(株)東京カンテイは30日、全国の行政区を対象とした分譲マンションの定期借家に関する調査結果を公表した。
分譲マンションで賃貸した場合に、定期借家契約を採用した戸数(2025年第4四半期時点)が最も多かったのは、東京都港区の804戸。次点以降も、中央区(616戸)や渋谷区(319戸)など、東京都心部に位置する行政区が並び、9位までが東京23区で占められた。このほか、10位の大阪市北区(116戸)や13位の横浜市中区(80戸)など、各政令指定都市の中心部が数多くランクインする中、30位には那覇市(48戸)が政令指定都市以外で唯一上位に入った。

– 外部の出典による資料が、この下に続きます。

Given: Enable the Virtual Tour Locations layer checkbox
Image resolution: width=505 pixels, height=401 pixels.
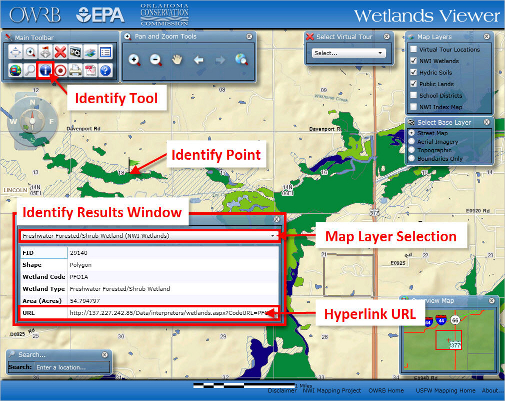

地域全体の分譲賃貸戸数のうちの定借シェアをみると、1位の東京都港区(54.1%)をはじめ東京23区に位置する行政区が多くを占める中、4位に那覇市(48.5%)、10位に熱海市(37.0%)といった都市圏以外の行政区も上位に。直近10年間の推移をみると、「東京都心部においては、ここ数年で一気に水準が押し上がっているが、そのシェアは母数である賃貸戸数の多寡によっても大きく左右される点に留意が必要」(同社)としている。
千代田区、中央区、港区、渋谷区について、築年帯別での傾向をみると、「築5年以内」で定借のシェアが高く、渋谷区(62.4%)を除けば70~80%と高水準な数値を示した。対照的に、築年数が古い物件になると多くのケースで普通借家シェアが過半数を占める結果に。
専有面積帯別では、「30平方メートル未満」「30~40平方メートル台」の住戸は定期借家として貸し出されるケースはかなり少なく、コンパクトタイプでは両シェアはほぼ拮抗。ファミリータイプからプレミアム住戸を含む「100平方メートル以上」では、定期借家シェアが70%以上にも及ぶ。これについて、同社は「ワンルームやコンパクトタイプでは若い単身者の入居が多く、退去するまでのサイクルも比較的短いため、あえて定期借家にする必要がない」と分析。一方、ファミリータイプ以上に関しては「賃貸物件との競合もさほどなく、その希少性を背景に強気な家賃設定がしやすいのでは」(同社)としている。